The Irish Times view on Palestinian refugees: a time for solidarity
Unrwa’s essential work of providing basic education and healthcare for more than five million Palestinian refugees is threatened
A Palestinian man rides a horse-drawn cart through a puddle following heavy rains in Khan Younis in the southern Gaza Strip on December 30th. Photograph: Ibraheem Abu Mustafa/Reuters
The United Nations Relief and Works Agency (Unrwa) faces a critical year after its main source of funding from the United States government was cancelled by US President DonaldTrump. The agency’s budget was cut by a third. Its essential work of providing basic education, healthcare, microfinance and infrastructure aid for more than five million Palestinian refugees in the West Bank, Gaza, Syria, Jordan and Lebanon is threatened unless it is refunded for these and other commitments.
Last year’s shortfall and an overhanging debt of $146 million was made up mainly by the European Union and Gulf states, but more solidarity is essential to ensure Unwra’s work can continue. Those filling the gap disagree with the underlying rationale of the US decision, expressed by Trump’s son-in-law Jared Kushner, who says Unrwa “perpetuates a status quo, is corrupt, inefficient and doesn’t help peace”. The decision is part of a wider but as yet unannounced US peace plan between Israel and the Palestinians which these critics say is loaded unacceptably towards Israel.
According to this rationale Unrwa prevents Palestinians settling permanently in the countries they now live in and perpetuates an unrealistic expectation they can return to Israel.
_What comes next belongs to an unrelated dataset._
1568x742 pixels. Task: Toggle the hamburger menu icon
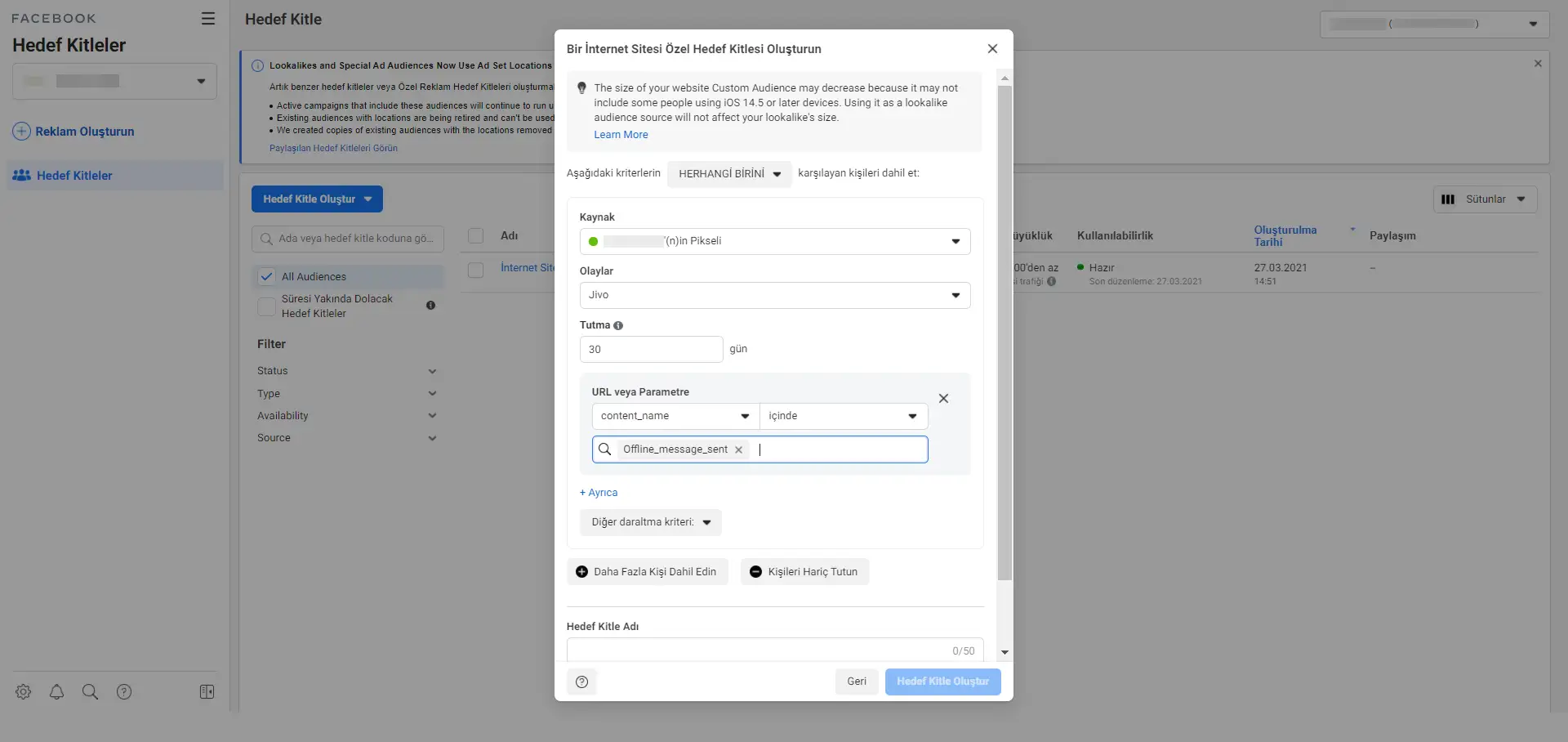point(208,19)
Charges of corruption and inefficiency have been disproved by a series of investigations. Unrwa is not perfect and, like all such organisations, needs renewal, but it fulfils indispensable functions for the most vulnerable and poorest Palestinians. Its work must continue and deserves international support.
Israel’s sharp shift to the right in recent years, based on coalitions with West Bank settler parties, is supported by the Trump administration. They aim to alter the basic framework of the two-state peace process. Announcing Ireland’s decision to increase its Unrwa contribution last month, Tánaiste Simon Coveney rightly spelled out that its work is needed, “until a durable solution to the Israeli/Palestinian conflict can be negotiated that meets the needs of both parties, ends the occupation that began in 1967 and resolves all final status issues.”